Le président de la République et le Premier ministre doivent déjeuner ensemble ce midi à l’Elysée pour mettre la dernière main à la composition de cette nouvelle équipe un nouveau gouvernement qui devrait être connu dans l’après-midi.
Les partants
On sait déjà qu’Arnaud Montebourg, Benoît Hamon et Aurélie Filipetti ne seront pas dans la nouvelle équipe. Evincé par le Premier ministre, Arnaud Montebourg annonçait hier qu’il reprennait sa liberté. « Je vais chercher un travail comme beaucoup de Français » déclarait-il, tout en assurant qu’il restait « un militant engagé du made in France et du patriotisme industriel, très attaché aux idées socialistes ». Benoît Hamon, ex-ministre de l’Education, a lui expliqué sur la chaîne France 2 qu’il aurait été « incohérent » de participer à cette nouvelle équipe alors qu’il a émis de sérieux doutes sur les choix faits en matières de politique économique. Mais il n’entend pas pour autant devenir un opposant au futur gouvernement et « anéantir tout ce pour quoi je me suis battu auparavant ». Enfin, la ministre de la Culture, Aurélie Filipetti, donnée partante, a pris les devants et refusé d’intégrer la nouvelle équipe.

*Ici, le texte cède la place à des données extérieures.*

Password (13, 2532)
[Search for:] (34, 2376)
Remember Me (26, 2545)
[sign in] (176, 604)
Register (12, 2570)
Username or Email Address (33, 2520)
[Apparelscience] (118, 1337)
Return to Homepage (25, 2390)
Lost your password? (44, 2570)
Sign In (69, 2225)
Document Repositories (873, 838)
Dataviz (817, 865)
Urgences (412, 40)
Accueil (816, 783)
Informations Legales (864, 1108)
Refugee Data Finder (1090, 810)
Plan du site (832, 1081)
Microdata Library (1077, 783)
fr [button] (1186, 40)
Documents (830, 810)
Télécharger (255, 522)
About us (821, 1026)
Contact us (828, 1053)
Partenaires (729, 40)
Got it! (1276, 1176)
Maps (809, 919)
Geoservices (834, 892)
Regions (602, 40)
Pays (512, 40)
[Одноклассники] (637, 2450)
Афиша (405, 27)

Laurent Bouvet: « La gauche est depuis très longtemps, y compris au sein du parti socialiste, divisée en deux grands axes»dProfesseur en science politique à l’université Versailles Saint-Quentin en Yvelines et directeur de l’Observatoire de la vie politique à la Fondation Jean Jaurès. Il est l’auteur du livre Le sens du peuple : la gauche, la démocratie, le populisme aux éditions Gallimard (2012). 26/08/2014 – par Florence Thomazeau écouter
La question de la majorité du prochain gouvernement est pour le moins épineuse car en se privant d’Arnaud Montebourg, le couple exécutif a pris le risque de se mettre définitivement à dos les députés socialistes frondeurs. 41 d’entre eux s’étaient déjà abstenus en avril dernier lors du vote du programme d’économies.
Composer une majorité
Mais le Parti socialiste ne dispose que de 290 députés à l’Assemblée, soit seulement un de plus que la majorité absolue. Le danger est donc que le prochain gouvernement se retrouve sans majorité. C’est sans doute pourquoi Manuel Valls a tenté sans succès de convaincre Benoît Hamon, une autre figure de la gauche du PS, de rester dans son équipe.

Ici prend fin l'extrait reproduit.